The autobiographical nature of this one is well-documented, as far as the Spike Jonze of it all, but I’m curious if you ever got an angry call from Cameron Diaz about the movie?
No. It really wasn’t based on her. It was a combination of a bunch of people. It was a type, so it wasn’t a diss on her. Someone else was more the personality of [Anna Faris’ character].
Michel Gondry once told a story once about how he angrily confronted you over the film in defense of Spike Jonze. What happened there?
He apologized to me about that. He scolded me at my premiere, but he apologized. I think he was being a good friend. He thought he was defending Spike, but he was putting me down at my premiere. It came out of him trying to be a good friend to Spike.
I have to ask what you thought of Her, which very much seemed like Spike’s not-so-subtle response to Lost in Translation.
Well, yeah … I never saw it! From the trailer, it looks the same too. We have the same production designer. But I haven’t seen it. I know people really like that movie, but I haven’t seen it. I don’t know if I want to see Rooney Mara as me. [Laughs]
I interviewed Richard Linklater once, and we discussed how Dazed and Confused has become such a cult classic, yet he didn’t make a dime off it due to some funny studio math.
I didn’t get rich off Lost in Translation.

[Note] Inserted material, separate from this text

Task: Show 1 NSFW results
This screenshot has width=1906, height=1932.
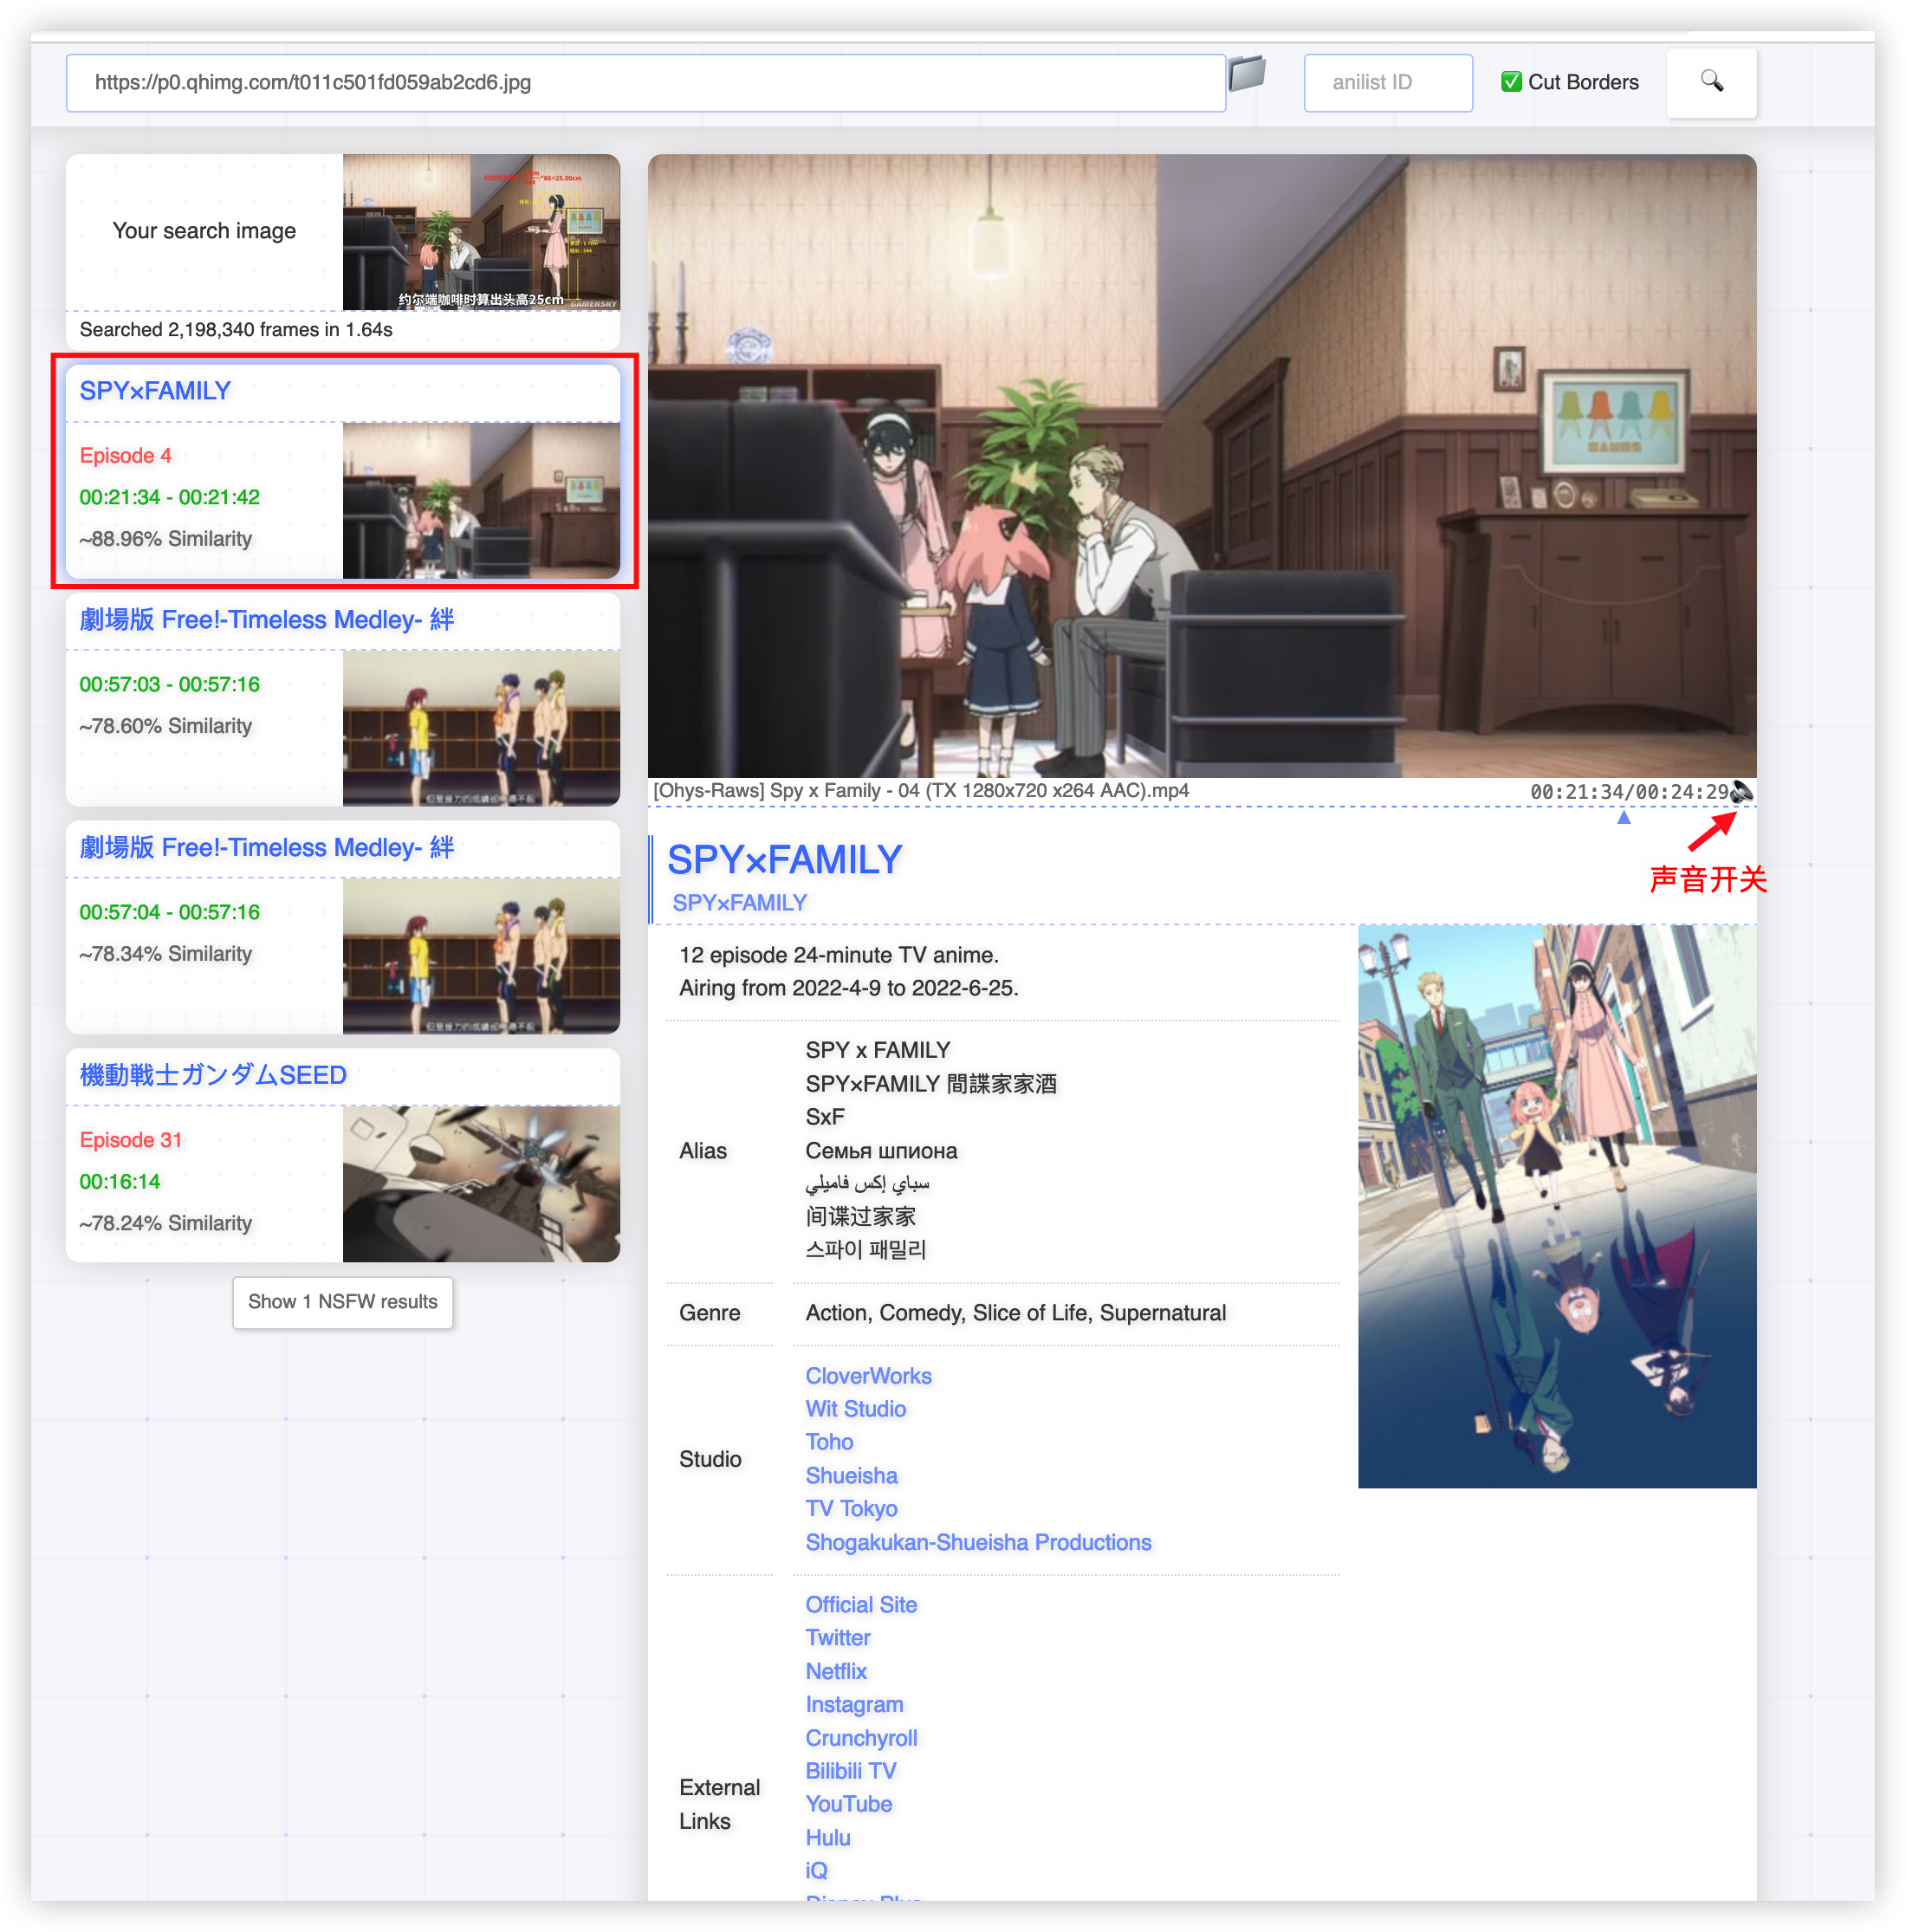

Do you feel you were fairly compensated for it? This is a movie that cost $4 million and made over $100 million at the box office, as well as countless millions in secondary sales. Its poster is in college dorm rooms across the country.
Yeah, I didn’t get rich off it. I didn’t get much from it. That studio system doesn’t work out for the filmmaker so well — for me, anyway.
It’s wild that you can write, produce, and direct a film and still get cut out of the profits.
Yeah. It’s the way that it’s set up. It’s not conducive to the creative team. They deduct marketing forever and it never makes any money “technically.” It’s really frustrating. I would like to figure it out, but I’ve just resigned myself to having other ways to make a living so I can make films for creative expression. I learned that from my dad.